── Task material ──
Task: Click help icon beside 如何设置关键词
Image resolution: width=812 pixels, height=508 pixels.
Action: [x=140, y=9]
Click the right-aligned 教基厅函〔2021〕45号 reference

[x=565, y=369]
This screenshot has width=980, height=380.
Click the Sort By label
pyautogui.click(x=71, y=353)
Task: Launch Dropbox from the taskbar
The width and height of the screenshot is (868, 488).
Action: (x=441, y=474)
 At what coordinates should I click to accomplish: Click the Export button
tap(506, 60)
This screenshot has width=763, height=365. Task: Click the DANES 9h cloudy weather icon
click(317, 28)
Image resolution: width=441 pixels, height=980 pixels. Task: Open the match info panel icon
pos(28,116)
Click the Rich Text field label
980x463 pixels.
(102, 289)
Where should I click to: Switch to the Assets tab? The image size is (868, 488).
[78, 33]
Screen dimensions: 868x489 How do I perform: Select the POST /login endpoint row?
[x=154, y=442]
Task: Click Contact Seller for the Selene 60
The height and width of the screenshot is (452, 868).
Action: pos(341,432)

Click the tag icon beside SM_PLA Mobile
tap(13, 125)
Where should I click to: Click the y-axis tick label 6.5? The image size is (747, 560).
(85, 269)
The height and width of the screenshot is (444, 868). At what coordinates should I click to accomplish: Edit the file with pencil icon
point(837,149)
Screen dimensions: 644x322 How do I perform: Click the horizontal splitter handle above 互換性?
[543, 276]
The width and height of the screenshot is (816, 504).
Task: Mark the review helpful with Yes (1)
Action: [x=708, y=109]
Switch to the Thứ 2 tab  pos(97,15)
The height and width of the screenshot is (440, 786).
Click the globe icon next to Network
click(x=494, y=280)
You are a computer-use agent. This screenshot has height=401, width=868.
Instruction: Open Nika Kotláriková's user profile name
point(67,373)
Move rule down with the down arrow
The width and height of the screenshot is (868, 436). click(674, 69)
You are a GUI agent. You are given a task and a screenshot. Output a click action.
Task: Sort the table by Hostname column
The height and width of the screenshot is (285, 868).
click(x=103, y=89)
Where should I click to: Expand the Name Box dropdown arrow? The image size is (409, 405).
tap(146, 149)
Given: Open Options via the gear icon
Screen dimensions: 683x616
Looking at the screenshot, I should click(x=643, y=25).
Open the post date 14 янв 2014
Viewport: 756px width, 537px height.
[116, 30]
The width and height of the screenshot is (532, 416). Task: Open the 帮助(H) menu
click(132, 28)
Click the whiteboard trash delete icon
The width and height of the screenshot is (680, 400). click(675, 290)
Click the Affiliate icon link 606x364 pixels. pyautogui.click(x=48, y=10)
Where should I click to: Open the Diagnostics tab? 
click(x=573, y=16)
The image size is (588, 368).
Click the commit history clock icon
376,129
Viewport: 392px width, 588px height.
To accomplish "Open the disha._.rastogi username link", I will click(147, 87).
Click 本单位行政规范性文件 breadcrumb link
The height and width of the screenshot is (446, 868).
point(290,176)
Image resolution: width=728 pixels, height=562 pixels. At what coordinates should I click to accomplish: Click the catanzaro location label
───
» Exercise task
Filter the listing above and copy out every line that contains the string "label".

» Response to the exercise
Click the Sort By label
Click the Rich Text field label
Where should I click to: Click the y-axis tick label 6.5? The image size is (747, 560).
Image resolution: width=728 pixels, height=562 pixels. At what coordinates should I click to accomplish: Click the catanzaro location label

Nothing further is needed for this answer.